Regarding the digital age: “There are no disciplinary silos. Every one of our master’s students spends one-third of their time working in our studio curriculum, creating products and solving problems – engineering students with business students with law students with computing and information science students. The best way to solve our biggest challenges is to gather a diversity of voices, backgrounds and disciplines.”
Regarding forging bonds with industry: “We are assembling some of the finest research teams on the planet, and what excites me is that their research will be put to use immediately in the real world. Companies are a permanent part of the campus, ensuring collaboration that accelerates commercial innovation.”
And regarding sustainability: “This beautiful campus is one of the most sustainable in the world, introducing net-zero and passive house standards to New York. Our residential building [The House] was the first high-rise in the world built to passive house standards, but it has already inspired an even taller building planned across the river in East Harlem.

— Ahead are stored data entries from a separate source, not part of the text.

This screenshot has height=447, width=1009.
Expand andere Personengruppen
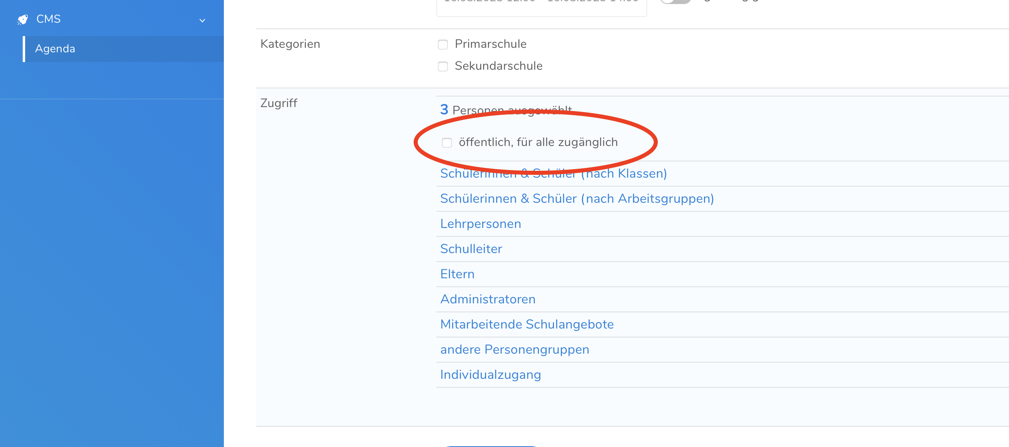(515, 350)
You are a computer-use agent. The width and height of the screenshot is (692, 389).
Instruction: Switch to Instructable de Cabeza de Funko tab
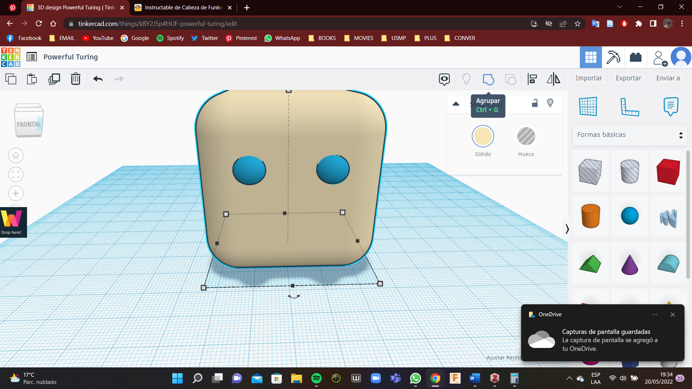183,8
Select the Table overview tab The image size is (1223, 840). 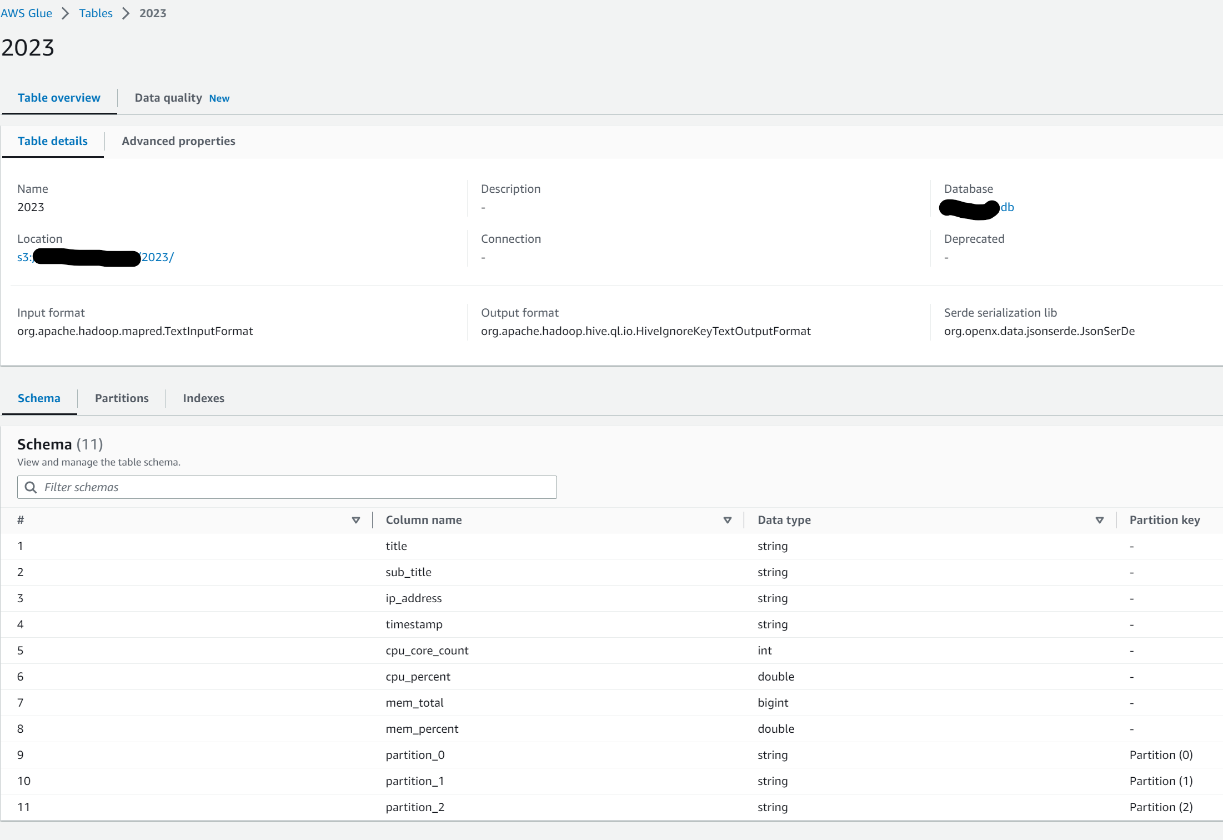point(59,98)
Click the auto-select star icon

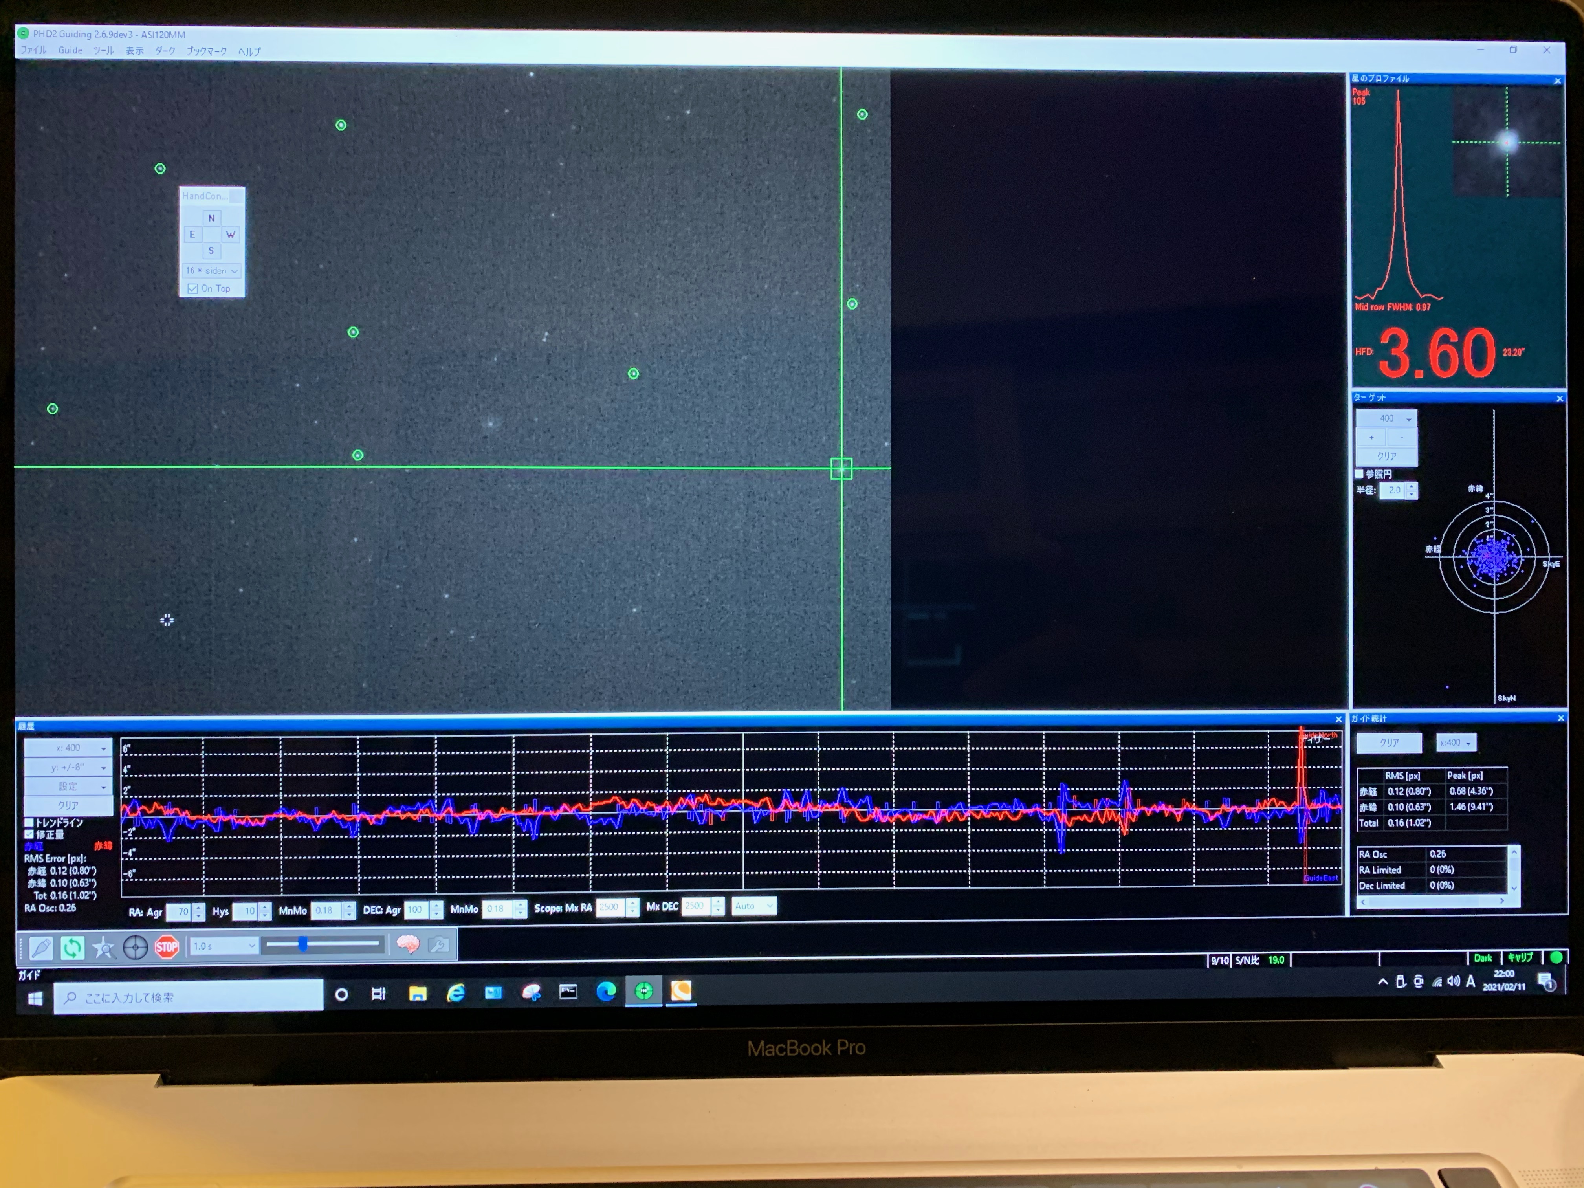coord(104,948)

That is the transformative role we want to play.”
She called the new campus a “special place” that is “designed to be different,” and looked ahead nearly 30 years to the time when Cornell Tech is scheduled to be fully complete. “I can’t tell you yet what the next buildings will look like,” she said, “but I can promise you that both in the buildings themselves and in the work they will house, we will continue to build on the same pillars that define this campus and have defined Cornell for more than 150 years.”

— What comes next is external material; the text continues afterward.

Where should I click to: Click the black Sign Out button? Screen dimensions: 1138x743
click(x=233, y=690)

Following Pollack was Technion President Peretz Lavie, who recalled Bloomberg approaching him with the idea back in 2011.

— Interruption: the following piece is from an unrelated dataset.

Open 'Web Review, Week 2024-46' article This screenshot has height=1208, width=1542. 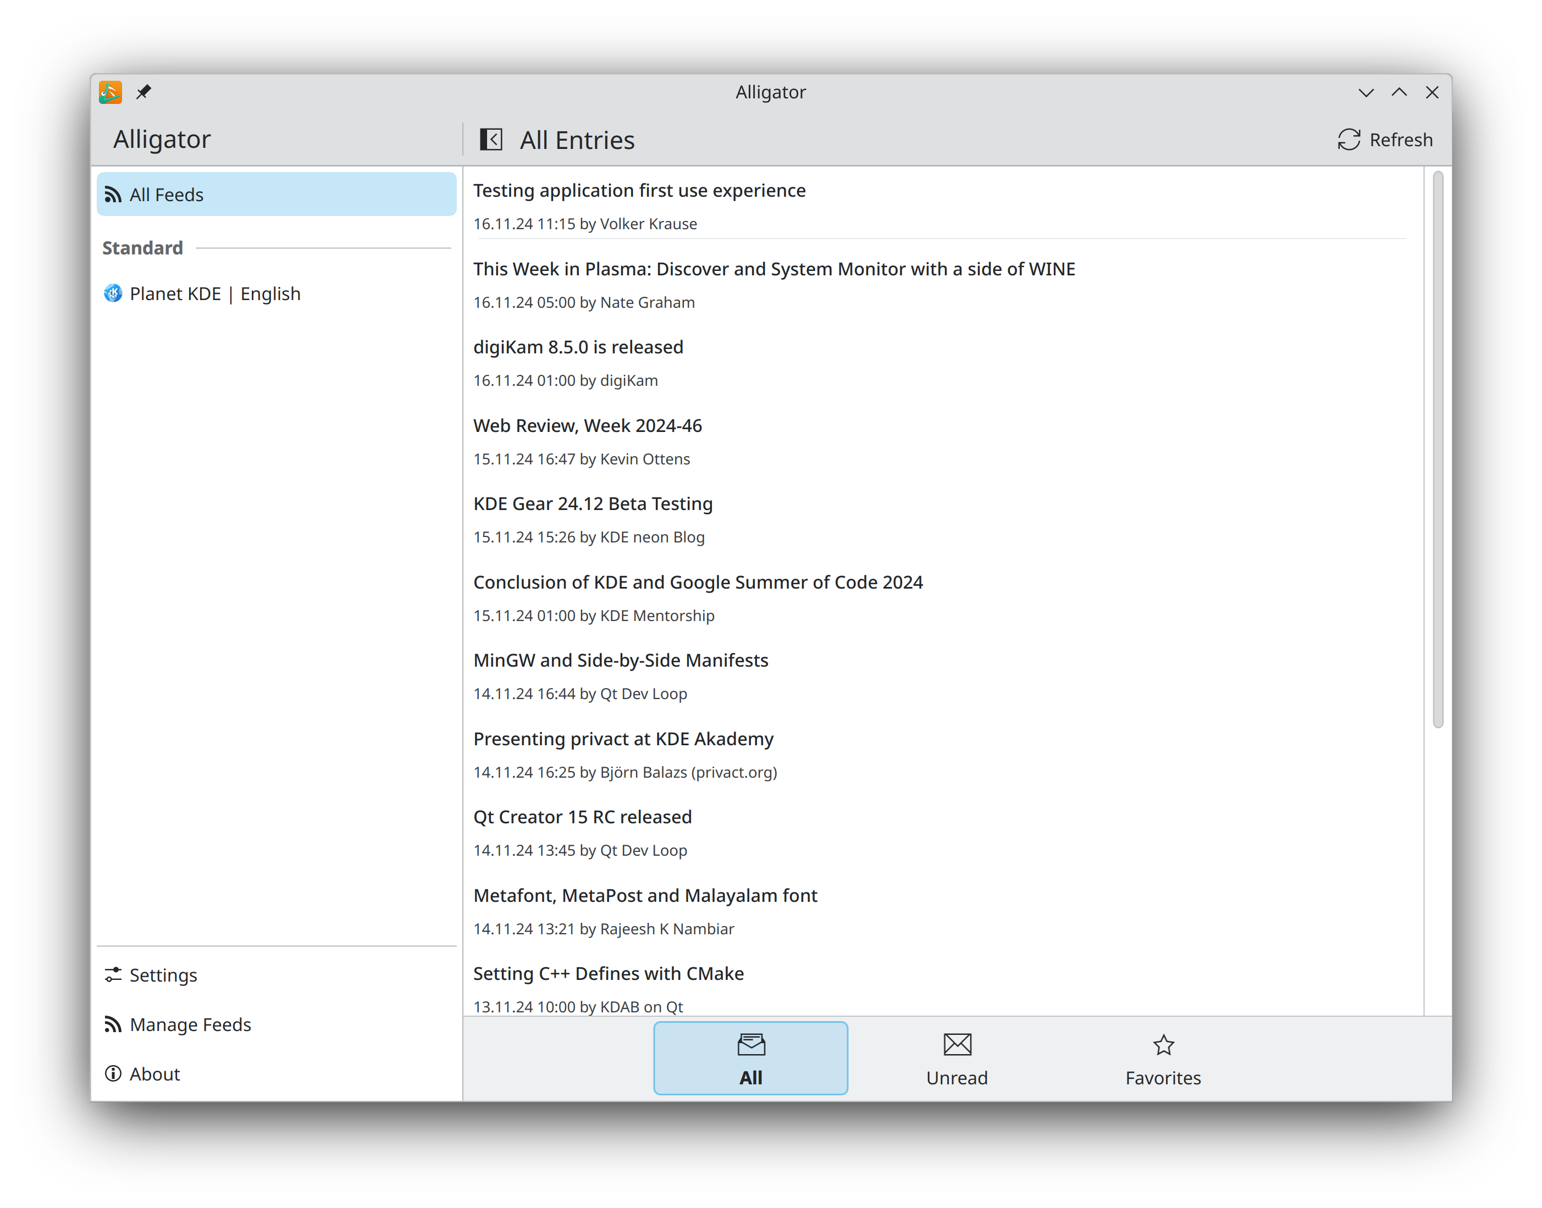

“A once-in-a-generation opportunity to build a new university in New York City – those were the words of Mayor Bloomberg in his invitation,” Lavie said. “I used these words in conveying this magnificent idea to a group of Technion deans. I asked them to prepare a proposal for a new program in New York, tailor-made for the economic strength of the city.
“Between you and me, I told them, since we have such a slim chance of winning, be wild!” he added with a smile. “Use your imagination. Think out of the box. And indeed, they did.”
Lavie called the dedication “the beginning of a new chapter” in the work that began in 2012 with the launch of Cornell Tech, which spent its first four academic years in the Google building in the Chelsea neighborhood of Manhattan.
“In partnership with Cornell,” Lavie said, “we’ve developed a model of graduate-level technology education that is unlike any other – one that’s tailor-made not only for New York City but for the challenges of the digital revolution. … The campus we inaugurate today was built for the future,” he said. “It will generate the next new ideas, new companies and talent that will fulfill Mayor Bloomberg’s vision for New York City. Our students will become immediate players in the fourth industrial revolution and will join New York’s vibrant economy.”
After the final speech, the VIPs were invited back on stage for the ceremonial ribbon-cutting. A white ribbon adorned with the Cornell Tech logo was stretched across the stage, and following a drum roll and countdown, the ribbon was cut as confetti cannons shot streamers into the air.
Cornell Tech officially was declared open – for academia, as well as for business.